■ PROBLEM DETAILS: Wherever a line in the material contains the word "Viewport", copy that line.
======== DATASET CONTENT ========
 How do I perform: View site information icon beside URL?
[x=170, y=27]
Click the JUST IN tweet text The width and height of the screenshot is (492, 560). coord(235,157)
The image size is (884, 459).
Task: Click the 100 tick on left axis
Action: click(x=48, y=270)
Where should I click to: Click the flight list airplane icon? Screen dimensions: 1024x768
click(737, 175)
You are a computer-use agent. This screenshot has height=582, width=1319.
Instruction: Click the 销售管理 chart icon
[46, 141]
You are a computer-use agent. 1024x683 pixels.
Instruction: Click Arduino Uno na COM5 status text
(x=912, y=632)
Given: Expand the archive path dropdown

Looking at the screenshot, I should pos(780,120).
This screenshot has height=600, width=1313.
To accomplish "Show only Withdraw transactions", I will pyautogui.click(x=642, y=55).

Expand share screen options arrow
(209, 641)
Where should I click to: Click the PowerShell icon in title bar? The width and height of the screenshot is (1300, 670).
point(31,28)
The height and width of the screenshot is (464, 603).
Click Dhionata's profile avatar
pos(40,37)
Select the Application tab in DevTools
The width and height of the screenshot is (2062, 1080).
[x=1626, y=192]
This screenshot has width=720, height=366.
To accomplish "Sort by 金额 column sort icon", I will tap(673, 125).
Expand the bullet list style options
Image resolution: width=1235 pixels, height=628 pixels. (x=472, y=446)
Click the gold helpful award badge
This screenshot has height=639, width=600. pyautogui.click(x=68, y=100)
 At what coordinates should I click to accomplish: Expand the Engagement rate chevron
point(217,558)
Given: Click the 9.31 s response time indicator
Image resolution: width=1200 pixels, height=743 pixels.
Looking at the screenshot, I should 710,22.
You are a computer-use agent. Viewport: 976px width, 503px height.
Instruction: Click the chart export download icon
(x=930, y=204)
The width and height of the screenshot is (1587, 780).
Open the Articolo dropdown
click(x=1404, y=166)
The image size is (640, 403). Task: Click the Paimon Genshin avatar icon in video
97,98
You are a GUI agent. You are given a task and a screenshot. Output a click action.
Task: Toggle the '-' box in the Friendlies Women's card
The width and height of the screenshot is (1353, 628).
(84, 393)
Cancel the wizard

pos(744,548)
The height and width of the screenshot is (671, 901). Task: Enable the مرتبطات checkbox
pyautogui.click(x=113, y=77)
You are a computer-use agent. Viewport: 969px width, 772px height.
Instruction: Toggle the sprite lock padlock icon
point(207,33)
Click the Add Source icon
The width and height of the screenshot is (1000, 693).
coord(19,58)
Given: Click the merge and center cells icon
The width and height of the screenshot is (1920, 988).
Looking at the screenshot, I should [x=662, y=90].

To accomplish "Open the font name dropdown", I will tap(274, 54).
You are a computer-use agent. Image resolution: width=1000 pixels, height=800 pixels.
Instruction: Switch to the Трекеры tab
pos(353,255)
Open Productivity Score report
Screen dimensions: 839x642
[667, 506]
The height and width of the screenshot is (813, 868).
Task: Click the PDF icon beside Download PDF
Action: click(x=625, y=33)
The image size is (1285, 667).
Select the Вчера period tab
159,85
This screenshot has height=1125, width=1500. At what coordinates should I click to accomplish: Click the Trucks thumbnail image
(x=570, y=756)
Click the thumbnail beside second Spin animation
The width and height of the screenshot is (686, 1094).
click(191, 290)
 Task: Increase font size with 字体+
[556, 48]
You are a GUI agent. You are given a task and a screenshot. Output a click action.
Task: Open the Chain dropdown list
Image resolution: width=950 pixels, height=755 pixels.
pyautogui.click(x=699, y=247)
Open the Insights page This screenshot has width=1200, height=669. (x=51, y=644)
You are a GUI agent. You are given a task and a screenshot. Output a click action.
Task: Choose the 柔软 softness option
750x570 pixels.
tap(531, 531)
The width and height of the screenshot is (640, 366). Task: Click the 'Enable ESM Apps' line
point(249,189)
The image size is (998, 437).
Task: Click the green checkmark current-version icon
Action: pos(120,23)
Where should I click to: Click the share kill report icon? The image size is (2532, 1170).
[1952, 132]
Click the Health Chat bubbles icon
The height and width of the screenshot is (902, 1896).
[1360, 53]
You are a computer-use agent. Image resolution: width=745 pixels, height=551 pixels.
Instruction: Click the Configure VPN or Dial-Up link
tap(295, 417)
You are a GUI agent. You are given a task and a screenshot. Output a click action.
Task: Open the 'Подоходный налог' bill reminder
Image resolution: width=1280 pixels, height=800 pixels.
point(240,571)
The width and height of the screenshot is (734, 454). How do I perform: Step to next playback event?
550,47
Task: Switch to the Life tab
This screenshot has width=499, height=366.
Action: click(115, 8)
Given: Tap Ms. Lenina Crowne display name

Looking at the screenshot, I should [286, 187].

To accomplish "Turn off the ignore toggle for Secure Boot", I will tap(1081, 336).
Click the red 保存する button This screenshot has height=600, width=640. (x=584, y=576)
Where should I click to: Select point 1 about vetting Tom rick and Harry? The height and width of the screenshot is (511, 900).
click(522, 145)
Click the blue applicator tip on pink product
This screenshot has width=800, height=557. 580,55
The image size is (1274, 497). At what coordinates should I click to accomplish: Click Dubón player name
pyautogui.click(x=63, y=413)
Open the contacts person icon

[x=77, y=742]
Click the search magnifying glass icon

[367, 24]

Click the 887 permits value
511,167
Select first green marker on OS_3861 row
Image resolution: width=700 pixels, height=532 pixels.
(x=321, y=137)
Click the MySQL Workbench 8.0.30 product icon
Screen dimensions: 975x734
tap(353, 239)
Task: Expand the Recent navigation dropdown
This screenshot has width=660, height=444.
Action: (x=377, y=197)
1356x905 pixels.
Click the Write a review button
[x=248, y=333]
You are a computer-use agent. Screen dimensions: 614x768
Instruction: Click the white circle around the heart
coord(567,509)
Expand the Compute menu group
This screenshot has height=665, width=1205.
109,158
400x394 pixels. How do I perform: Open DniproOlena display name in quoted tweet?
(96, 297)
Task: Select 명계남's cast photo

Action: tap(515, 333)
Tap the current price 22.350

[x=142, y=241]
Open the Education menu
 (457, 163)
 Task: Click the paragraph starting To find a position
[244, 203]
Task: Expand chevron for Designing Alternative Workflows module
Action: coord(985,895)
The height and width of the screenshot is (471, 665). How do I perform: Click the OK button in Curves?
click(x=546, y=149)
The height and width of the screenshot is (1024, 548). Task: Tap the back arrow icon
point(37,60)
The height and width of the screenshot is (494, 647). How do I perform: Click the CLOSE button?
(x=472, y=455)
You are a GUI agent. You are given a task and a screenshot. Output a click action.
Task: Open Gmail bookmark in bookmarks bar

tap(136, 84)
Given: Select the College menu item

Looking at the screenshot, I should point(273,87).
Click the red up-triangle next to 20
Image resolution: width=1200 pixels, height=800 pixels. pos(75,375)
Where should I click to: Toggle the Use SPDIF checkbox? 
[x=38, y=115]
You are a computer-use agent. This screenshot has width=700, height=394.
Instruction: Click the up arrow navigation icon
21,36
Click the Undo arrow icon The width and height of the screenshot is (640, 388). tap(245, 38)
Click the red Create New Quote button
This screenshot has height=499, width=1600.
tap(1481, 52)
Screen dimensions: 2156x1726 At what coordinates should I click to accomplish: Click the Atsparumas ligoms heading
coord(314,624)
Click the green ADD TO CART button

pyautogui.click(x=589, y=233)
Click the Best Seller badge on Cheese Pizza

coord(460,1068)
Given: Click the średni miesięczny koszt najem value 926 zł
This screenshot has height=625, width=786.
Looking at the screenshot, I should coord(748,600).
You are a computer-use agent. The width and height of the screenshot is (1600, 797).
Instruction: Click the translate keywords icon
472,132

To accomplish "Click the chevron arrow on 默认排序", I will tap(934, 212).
========
■ ANSWER FOR THE TASK:
You are a computer-use agent. Viewport: 976px width, 503px height.
You are a computer-use agent. Viewport: 969px width, 772px height.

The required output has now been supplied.